Donald Trump sits inside a garbage truck at Green Bay Austin Straubel International Airport in Green Bay, Wisconsin, Oct. 30, 2024. Mr. Trump pulled many working-class Latino voters his way despite controversial remarks about immigrants.
Brendan McDermid/Reuters

Some of Ms. Harris’ approach had similar problems as Mr. Biden’s. Her pledge to incentivize homebuilders to increase housing supply, for instance, was long-term and abstract – and wouldn’t do anything for people whose rent has spiked in recent years. And some Democrats expressed frustration that her campaign hadn’t stuck with populist messaging that Mr. Trump was a lackey for big business. She spent much of the end of the race focused on Mr. Trump as a threat to democracy, including in her closing argument speech on the National Mall.

Mr. Trump’s economic messaging seemed to be particularly successful with Hispanic voters. Exit polls showed Mr. Trump carrying 45% of the Hispanic vote nationally, a 13-point jump from his 2020 performance and the high-water mark for any Republican presidential candidate in more than a half-century. The only other Republican who has topped 40% of the Hispanic vote since the TV networks began conducting exit polls in 1972 was George W. Bush in 2004.

Attack ad on transgender treatments

It’s impossible to know how this race would have played out if Mr. Biden had decided not to run after the 2022 midterms and allowed Democrats to hold a primary for the nomination. Few Democrats would have struggled as much to get distance from the Biden administration as his No. 2. On the other hand, a primary could have led to a repeat of the 2019 contest, in which Democratic candidates were forced to the left on a bevy of issues by activist groups – and where some of Ms. Harris’ most damaging comments, which were later resurrected in attack ads by the Trump campaign, were made.

The Trump campaign spent the most money on an ad showing a clip of Ms. Harris promising to provide incarcerated transgender people access to gender-affirming care treatments. Democrats acknowledge that ad, and a follow-up ad featuring popular Black radio host Charlemagne tha God slamming her for the comments on his show, did serious damage to her, convincing some swing voters that she was “dangerously liberal,” as the ad said. According to an analysis shared by Ms. Harris’ leading super PAC with The New York Times, that spot shifted the race 2.7 percentage points toward Mr. Trump after viewers watched it. The tagline “Kamala Harris is for they/them. Donald Trump is for you,” emphasized that she was focused on the wrong issues.

While Mr. Trump appeared on scores of podcasts with large audiences of young men, Ms. Harris largely avoided them. Multiple Democrats faulted Ms. Harris for not accepting popular podcast host Joe Rogan’s invitation to come to his Austin, Texas, studio for an interview. Mr. Rogan, who leans right but holds fairly heterodox political views, interviewed Mr. Trump and endorsed him on the election’s eve.

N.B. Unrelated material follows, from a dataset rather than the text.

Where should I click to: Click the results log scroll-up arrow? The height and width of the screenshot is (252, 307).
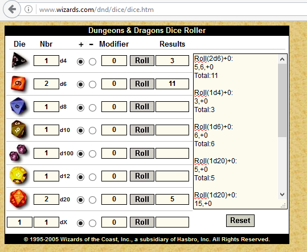[282, 59]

Democrats don’t all agree on what went wrong – and whether Ms. Harris really stood a chance at fixing things. But they all agree that something needs to change.

“There are a lot of folks that look at how Democrats are portrayed, and say, ‘They care about all these other things, but they don’t care about what’s going on in my life,’” says Democratic strategist Rodell Mollineau. “There is a large chasm between what Democrats in Washington, D.C., think they are and what they stand for, and what the American people perceive them to be and what they stand for – and that’s what we have to address.”